Вначале это место – «единственно» в самом простейшем смысле (существует только субъект запечатления униполярного опыта кормления).
Повторение присутствия и отсутствия, связанного с удовлетворением и нехваткой, позволяет мало-помалу изолировать «субъекта чувствующего» от его внешнего полюса — субъекта, который вследствие этого оказывается вскоре отщепленным по функциональной линии разграничения, установленного возможным отсутствием, нехваткой (свойственной внешним элементам), и непосредственным характером восприятия (отграничивающим сектор, присущий субъекту и его внутренней среде).
У здоровых субъектов переход от диффузной и униполярной нарциссической ситуации к постепенному освоению биполярного субъект-объектного дистанцирования дает начало первым проявлениям автономизации Я, постепенно отделяющегося от окружающей среды. Существование «Я, отделенного от формирующего его объекта» (Лебовичи), означает переход от униполярного способа существования к объективной биполярности; этот переход отделяет то, что психоаналитики называют предобъектой ситуацией, характеризуя одноименный способ отношения к объекту, отличающегося от отношения, которое называется объектным, и которому свойственно разделение субъекта и объекта.

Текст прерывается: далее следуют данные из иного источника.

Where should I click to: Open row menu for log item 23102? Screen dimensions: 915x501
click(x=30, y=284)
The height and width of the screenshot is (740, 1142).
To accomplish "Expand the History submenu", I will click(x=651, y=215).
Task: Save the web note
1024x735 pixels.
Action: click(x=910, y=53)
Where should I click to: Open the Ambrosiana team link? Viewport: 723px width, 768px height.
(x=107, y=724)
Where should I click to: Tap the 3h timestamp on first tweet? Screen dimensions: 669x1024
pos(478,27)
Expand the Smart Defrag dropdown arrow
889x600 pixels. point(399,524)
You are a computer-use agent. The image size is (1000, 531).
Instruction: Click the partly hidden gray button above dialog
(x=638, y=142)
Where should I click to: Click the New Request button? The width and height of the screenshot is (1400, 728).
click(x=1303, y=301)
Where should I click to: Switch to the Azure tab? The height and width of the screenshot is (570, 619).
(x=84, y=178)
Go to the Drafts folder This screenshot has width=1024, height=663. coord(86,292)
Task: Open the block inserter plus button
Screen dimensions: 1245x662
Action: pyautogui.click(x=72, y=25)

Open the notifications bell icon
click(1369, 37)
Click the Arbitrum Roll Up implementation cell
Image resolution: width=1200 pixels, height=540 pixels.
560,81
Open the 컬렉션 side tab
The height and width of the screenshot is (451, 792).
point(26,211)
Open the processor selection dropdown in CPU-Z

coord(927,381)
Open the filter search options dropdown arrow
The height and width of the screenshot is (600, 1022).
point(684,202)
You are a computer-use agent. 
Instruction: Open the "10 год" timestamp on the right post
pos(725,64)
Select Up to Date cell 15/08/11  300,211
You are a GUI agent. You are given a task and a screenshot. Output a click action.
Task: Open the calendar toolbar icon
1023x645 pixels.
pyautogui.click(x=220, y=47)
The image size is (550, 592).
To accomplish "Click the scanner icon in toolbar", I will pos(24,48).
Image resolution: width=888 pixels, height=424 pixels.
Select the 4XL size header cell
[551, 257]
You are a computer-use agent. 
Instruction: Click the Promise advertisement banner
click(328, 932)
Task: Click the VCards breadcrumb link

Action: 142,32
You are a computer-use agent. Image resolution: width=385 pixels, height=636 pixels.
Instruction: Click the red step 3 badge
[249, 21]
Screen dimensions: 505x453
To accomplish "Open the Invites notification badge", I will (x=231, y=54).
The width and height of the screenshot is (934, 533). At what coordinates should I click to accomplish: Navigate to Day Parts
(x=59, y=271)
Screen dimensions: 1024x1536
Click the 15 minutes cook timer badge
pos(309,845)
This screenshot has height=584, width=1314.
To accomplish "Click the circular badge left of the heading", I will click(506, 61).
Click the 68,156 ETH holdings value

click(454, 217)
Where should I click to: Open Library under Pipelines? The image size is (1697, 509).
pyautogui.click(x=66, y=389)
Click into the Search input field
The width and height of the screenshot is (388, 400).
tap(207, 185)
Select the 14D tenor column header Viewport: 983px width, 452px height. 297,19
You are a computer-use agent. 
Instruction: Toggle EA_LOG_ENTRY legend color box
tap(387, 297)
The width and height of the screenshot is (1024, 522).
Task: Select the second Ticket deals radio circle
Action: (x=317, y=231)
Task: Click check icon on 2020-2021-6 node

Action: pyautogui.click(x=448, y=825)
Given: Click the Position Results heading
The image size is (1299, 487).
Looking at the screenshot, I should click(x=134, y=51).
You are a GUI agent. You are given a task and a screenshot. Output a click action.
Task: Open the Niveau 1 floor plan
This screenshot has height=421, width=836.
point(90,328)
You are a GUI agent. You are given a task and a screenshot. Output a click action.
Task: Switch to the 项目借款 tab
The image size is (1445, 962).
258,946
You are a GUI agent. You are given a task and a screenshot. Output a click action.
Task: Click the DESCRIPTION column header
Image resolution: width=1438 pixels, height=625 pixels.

Счастливые достигают этого зрелого процесса, называемого персонализацией (Рекамье), равно размежевывающего переход в зону психотического функционирования и вход в невротическую или нормальную проблематику.
В плане психического функционирования формирование Я, отделенного от не-Я, делает, с одной стороны, возможной дифференциацию между внешней и внутренней (или фантазматической) реальностью, а с другой — оказывается современником способа бытия поведенческого, и, в особенности, психического, фундаментальным образом артикулированного на имплицитном признании субъекта, отделенного от объектов, на сепарации, способной быть выраженной в своем психическом содержании через репрезентации (отличающиеся от восприятия внешней реальности) и, наконец, вербально передаваемой. И именно это приобретение отделенного существования Я-личности у психотического пациента оказывается несостоятельным.
Мать психотика
Независимо от органических факторов, которые всегда могут вмешаться в расстройства психического развития, фактор воспитания и, следовательно, роль генетических элементов, в особенности ранних отношений с матерью (как с первым объектом структурирующей идентификации), оказывается крайне важной.
Совершенно особое место должно быть предоставлено в этой перспективе матери психотика, которая благодаря своей глубоко фундированной манере может поддерживать кормление, а позднее и самого пациента в ситуации, непригодной для облегчения зарождения личностных проявлений.
Гиперопекающая мать не позволяет ребенку достичь регистра желания, постоянно присутствуя (и предвосхищая малейшие желания, делая их, таким образом, несуществующими).